Parce qu'il a joué aux
côtés des plus grands attaquants au Real Madrid (Raul, Suker,
Mijatovic, Ronaldo), on tend trop souvent à oublier le rôle majeur
qu'a joué Fernando Morientes au sein d'une équipe qui a dominé
l'Europe au tournant des années 2000. Dans l'ombre des stars, ce
joueur aussi discret qu'efficace savait admirablement se mettre au
service du collectif et faire briller ses partenaires d'attaque.
Constituant un excellent point d'appui en pointe de par son gabarit
et la qualité exceptionnelle de son jeu aérien, Morientes causait
de gros soucis aux défenses adverses par sa finesse technique et la
justesse de son jeu en remise, qui lui permettaient de combiner à
merveille avec des attaquants plus mobiles.
Redoutable d'adresse
devant le but, il faisait planer une menace constante dans la
surface, tout aussi capable d'asséner un coup de boule monstrueux
que de finir le boulot d'un plat du pied chirurgical ou d'une
pichenette sans bavures. Opportuniste à souhait et doué du sens
inné du placement qui fait les grands buteurs, il se trouvait
toujours à la réception des centres et sur le chemin des ballons
déviés ou repoussés par les poteaux. Lorsque le cuir lui parvenait
dans la zone des neuf mètres, le gardien n'avait pas l'ombre d'une
chance face à ce phénomène des surfaces qui n'avait pas besoin de
dix occasions pour la mettre au fond.
Recruté par le Real après
deux excellentes saisons avec Saragosse (28 buts en 66 matches de
Liga entre 1995 et 1997), Morientes a passé six saisons avec le club madrilène,
sous les couleurs duquel il a tout gagné de 1997 à 2003: trois
Champions League, deux titres de champion d'Espagne et une Coupe
Intercontinentale. En Liga, il a dépassé la barre des douze
réalisations à quatre reprises, signant son meilleur score en
1998-99 avec 19 buts, empilant 72 pions en 170 apparitions, total fort respectable pour un joueur qui n'était pas toujours titulaire, loin s'en faut. Sur la même période, il a claqué une vingtaine de buts en Champions League, formant avec son compère Raul un duo aussi complémentaire que performant.

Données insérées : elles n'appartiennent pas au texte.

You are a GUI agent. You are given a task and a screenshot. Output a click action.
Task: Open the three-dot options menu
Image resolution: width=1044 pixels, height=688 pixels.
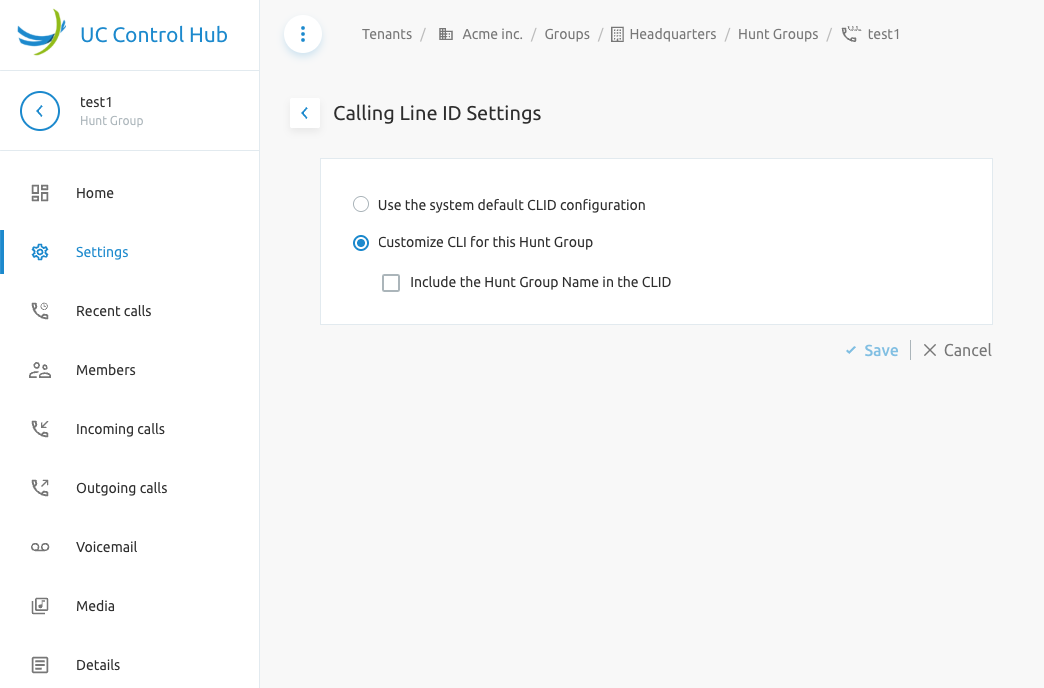coord(303,34)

Titulaire lors des trois finales
européennes remportées par le Real en 1998, 2000 et 2002 (honneur
qu'il partage avec les seuls Hierro et Raul), il ouvre le score avant
la mi-temps lors du choc espagnol contre Valence au Stade de France,
ouvrant la voie d'une victoire 3-0. Couvert de trophées avec la
Maison Blanche, Morientes a connu bien des changements pendant ses
années madrilènes, de l'époque Seedorf-Karembeu-Redondo à
l'arrivée année après année des "galactiques" de
Fiorentino Perez, mais a toujours su se montrer utile et régulier.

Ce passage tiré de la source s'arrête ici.